What you are asked to do: Only the number is wanted: state how many lines of the data below contain the word "Image".

Provided records:
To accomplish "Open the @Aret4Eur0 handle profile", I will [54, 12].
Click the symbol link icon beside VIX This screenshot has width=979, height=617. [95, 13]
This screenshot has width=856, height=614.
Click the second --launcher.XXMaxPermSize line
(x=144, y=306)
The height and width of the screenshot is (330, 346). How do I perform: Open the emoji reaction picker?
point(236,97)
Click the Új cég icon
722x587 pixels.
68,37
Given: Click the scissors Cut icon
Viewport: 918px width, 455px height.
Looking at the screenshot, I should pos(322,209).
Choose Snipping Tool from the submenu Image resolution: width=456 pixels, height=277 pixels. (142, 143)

==

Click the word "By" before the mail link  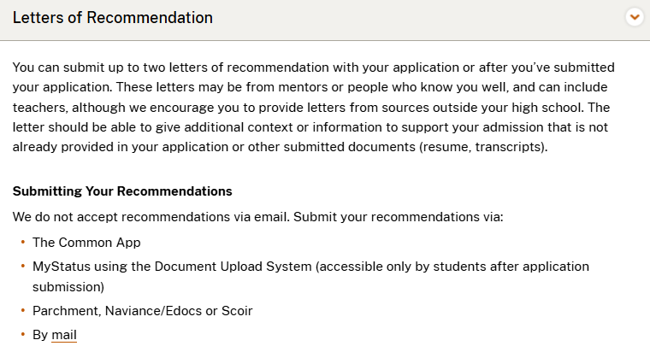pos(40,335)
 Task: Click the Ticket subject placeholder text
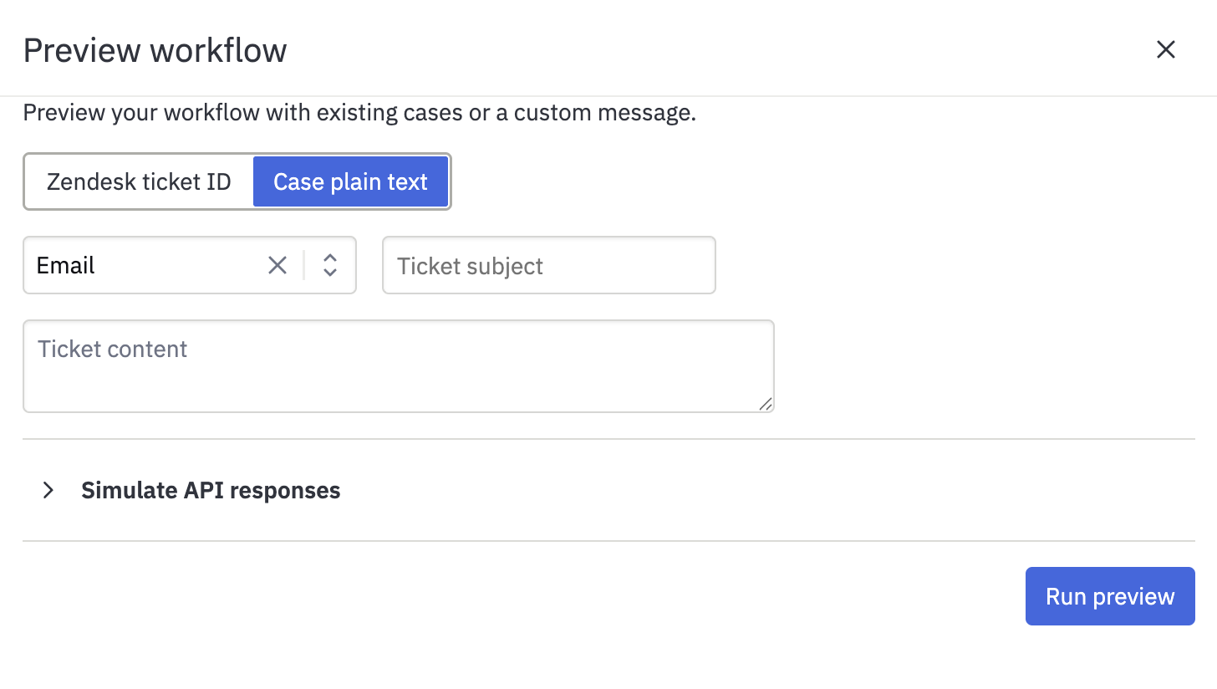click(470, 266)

---

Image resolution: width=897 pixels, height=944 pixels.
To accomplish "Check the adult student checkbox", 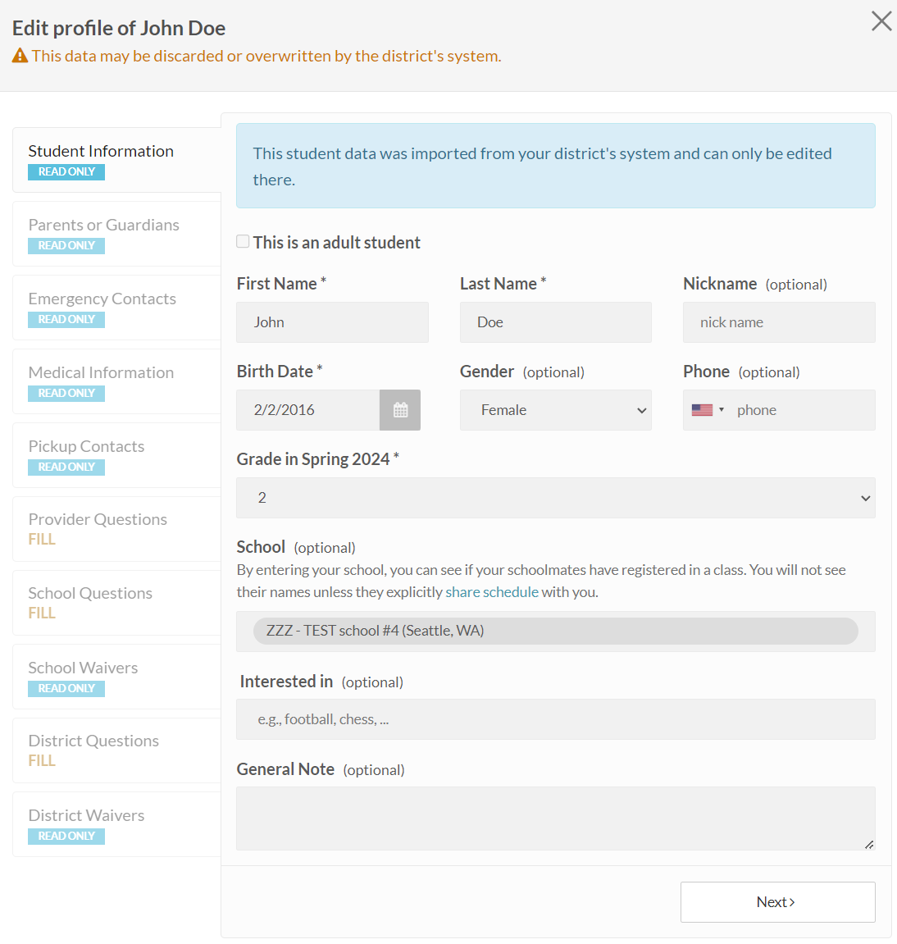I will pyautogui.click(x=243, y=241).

Exercise solution: 2